> **RECORD EXCERPTS**
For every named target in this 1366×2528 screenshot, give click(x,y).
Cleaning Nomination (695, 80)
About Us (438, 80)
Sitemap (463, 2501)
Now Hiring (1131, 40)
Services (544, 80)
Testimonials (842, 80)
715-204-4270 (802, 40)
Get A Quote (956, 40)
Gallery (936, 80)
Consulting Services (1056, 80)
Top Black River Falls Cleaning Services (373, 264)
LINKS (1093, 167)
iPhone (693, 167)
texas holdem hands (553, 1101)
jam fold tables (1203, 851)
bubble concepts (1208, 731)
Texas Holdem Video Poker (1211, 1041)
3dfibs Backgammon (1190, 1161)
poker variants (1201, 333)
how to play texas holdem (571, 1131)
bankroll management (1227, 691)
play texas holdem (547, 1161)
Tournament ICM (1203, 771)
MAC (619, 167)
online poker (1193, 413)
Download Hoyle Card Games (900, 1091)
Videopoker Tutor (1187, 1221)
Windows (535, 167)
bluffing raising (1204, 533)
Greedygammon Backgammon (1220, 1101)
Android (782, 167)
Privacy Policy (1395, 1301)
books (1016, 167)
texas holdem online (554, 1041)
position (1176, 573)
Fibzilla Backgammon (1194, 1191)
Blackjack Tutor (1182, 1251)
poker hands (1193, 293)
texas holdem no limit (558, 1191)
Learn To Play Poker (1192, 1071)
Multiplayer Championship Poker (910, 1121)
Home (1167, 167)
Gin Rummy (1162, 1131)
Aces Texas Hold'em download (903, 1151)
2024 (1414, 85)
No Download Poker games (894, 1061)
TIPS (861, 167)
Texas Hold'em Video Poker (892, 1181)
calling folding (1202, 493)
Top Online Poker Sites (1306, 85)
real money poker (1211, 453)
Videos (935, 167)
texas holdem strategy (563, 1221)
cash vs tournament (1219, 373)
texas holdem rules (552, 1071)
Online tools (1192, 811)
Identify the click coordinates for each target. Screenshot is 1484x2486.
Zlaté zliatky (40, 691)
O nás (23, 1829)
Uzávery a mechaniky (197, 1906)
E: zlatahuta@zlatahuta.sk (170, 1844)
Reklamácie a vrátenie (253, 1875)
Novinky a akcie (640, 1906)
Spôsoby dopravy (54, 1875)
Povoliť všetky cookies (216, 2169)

> **GOAL OF THE EXERCISE**
Please find all lines of the entries that hold the string "click" and copy them.

> **EXERCISE SOLUTION**
For every named target in this 1366×2528 screenshot, give click(x,y).
Identify the click coordinates for each target. Screenshot is 1484x2486.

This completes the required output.